In the North East there is currently little evidence of any slow down in the need for foodbanks. Further the Holiday Hunger programmes run last year through Communities Together Durham look like doubling this coming summer because of the need that exists in many of our communities.
I recently spent 8 days walking around Darlington and Stockton in the Tees Valley. These are areas in which levels of poverty are high. They are also potentially key players at the heart of any Northern Powerhouse. There are some encouraging signs in relation to manufacturing and employment although there is much more work to be done on really ensuring that apprenticeships do grow and turn into real long term jobs. But there remain concerns that any recovery is slow and fragile. Alongside the manufacturing and service industries there is immensely impressive work through a wide range of charities; Daisy Chains’ work with autism, AWayout’s work with Sex workers and preventative work amongst young people; Mind’s work with dementia support; Billingham Environmental Link Project’s work with local gardens and community centres; and Love Stockton which involves 84 churches working together supporting a wide range of care and support to the very neediest are amongst those that stand out. The One Darlington Partnership Awards evening was truly inspiring.
But all this work, whether business or voluntary, needs decent infrastructure and good local services. The local authorities have had their funding cut by 50% over the last few years. They are now stretched to the limit, arguably beyond it.
It is therefore not surprising that from all quarters I hear scepticism and concern about turning the rhetoric of a Northern Powerhouse into real significant development and growth. We face the ironic possibility that the cradle of the railway industry, the Stockton-Darlington line, and the home of Hitachi’s excellent new train making facility provides the trains for new infrastructure developments but is excluded from benefitting any further by inadequate investment in railways in the North East itself. Newcastle, Sunderland, Hartlepool and Stockton could all lose out because there is such an emphasis on the Leeds-Manchester/Liverpool axis that the far north, both east and west is not properly included. If we are to have HS2 start building from Newcastle at the same time as London.

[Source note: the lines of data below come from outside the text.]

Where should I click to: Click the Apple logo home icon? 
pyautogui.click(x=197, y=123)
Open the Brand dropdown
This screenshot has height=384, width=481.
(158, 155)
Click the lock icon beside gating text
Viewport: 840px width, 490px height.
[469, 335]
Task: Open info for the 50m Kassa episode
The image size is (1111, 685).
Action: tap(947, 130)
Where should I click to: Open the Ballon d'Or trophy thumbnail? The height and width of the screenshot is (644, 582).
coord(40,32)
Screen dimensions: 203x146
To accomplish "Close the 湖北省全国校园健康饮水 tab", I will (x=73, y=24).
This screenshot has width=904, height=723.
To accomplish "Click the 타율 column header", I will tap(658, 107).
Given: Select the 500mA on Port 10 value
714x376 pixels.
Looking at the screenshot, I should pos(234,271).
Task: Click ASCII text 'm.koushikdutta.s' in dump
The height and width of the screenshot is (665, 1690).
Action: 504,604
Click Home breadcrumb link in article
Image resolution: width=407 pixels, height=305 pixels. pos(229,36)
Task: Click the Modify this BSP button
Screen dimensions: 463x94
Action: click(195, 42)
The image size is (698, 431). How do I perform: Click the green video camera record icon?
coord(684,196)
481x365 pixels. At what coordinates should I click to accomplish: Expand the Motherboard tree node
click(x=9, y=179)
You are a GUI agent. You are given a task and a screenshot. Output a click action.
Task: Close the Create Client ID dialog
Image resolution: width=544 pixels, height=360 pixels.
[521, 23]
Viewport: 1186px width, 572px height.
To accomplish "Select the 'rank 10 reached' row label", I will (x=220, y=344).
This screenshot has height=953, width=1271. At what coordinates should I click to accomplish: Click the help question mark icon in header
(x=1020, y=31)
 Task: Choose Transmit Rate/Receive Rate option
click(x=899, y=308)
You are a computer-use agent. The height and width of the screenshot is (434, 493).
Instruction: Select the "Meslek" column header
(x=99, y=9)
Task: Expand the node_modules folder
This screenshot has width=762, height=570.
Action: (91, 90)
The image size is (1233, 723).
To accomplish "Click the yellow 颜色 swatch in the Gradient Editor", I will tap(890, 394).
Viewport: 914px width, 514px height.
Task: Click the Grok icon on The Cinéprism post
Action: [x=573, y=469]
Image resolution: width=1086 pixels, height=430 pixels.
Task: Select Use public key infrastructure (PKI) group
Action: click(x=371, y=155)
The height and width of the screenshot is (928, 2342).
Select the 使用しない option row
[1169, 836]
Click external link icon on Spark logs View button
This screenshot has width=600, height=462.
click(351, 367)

I support having elected mayors for the NorthEast and Teeside, but they and the local authorities need adequate funding. The reforms to business rates do not work well for our local authorities. The Northern Powerhouse to be really significant in improving the life chances of children, young people, adults and the elderly in the north must work for the whole of the north and must take seriously our region’s brilliance in manufacturing for the twenty first century.
My Lords, in conclusion, we need a vision of life chances which is bigger than that measured by those to be used in the coming new measures. We need a vision which is about the fullness of life; where all are valued; a life marked out above all else by love, for which we cannot legislate.